Arkansas Game
and Fish Commission Biologist Paul Port
grins big as he lifts a 32-inch German brown
trout counted in a recent fish sample from
the White River. All fish counted and
measured in the sample were released. (Photo
submitted)
The White and
North Fork rivers are teeming with fish of
all sizes.
An analysis of
an October sample of trout taken from the
rivers shows managed fisheries producing
world-class brown trout and an abundance
of hatchery-grown rainbow trout in 11- to
12-inch lengths, says Arkansas Game and
Fish Biologist Jeff Williams, head of the
Arkansas Trout Program.
"It looks
good, in my opinion," Williams said during
an interview at his office last week. "We
saw good numbers, good sizes and healthy
fish, and one brown (trout) that measured
32 inches."
The leviathan
brown came from the Rim Shoals
catch-and-release area. Williams said he
expected the area, containing some of the
best habitat on the White, to produce the
biggest fish. The biologist said he was
encouraged again recently by an angler
report of another 32-inch brown caught,
recorded and released by a patron of a
local guide service.
The samples
were separated by location on the White
River.

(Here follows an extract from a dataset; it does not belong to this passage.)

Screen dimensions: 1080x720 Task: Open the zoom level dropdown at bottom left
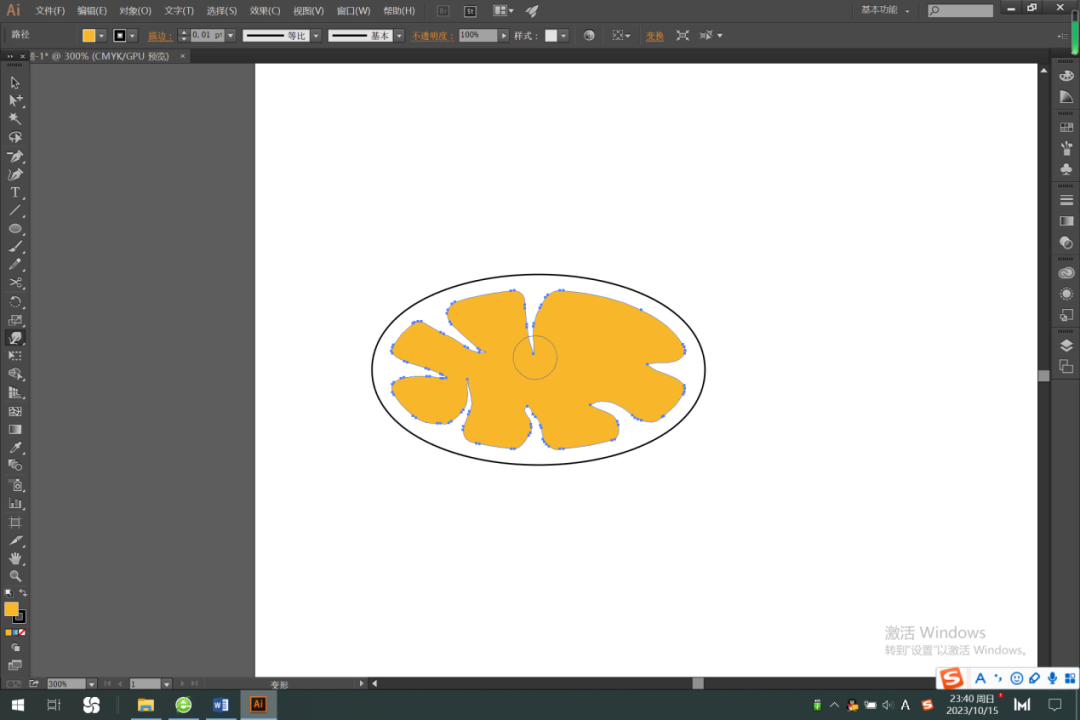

Williams said the White, from a
catch-and-release area below Bull Shoals
Dam and 15 other sample sites between the
dam and the confluence of the Buffalo
River, produced fish at a rate of 232 fish
an hour — on a par with previous
samplings. In the mix, biologists counted
119 German brown trout, 113 rainbow trout
and three of the cutthroat strain.
Twenty-six
percent of the brown trout sampled on the
upper White exceeded 14 inches in length.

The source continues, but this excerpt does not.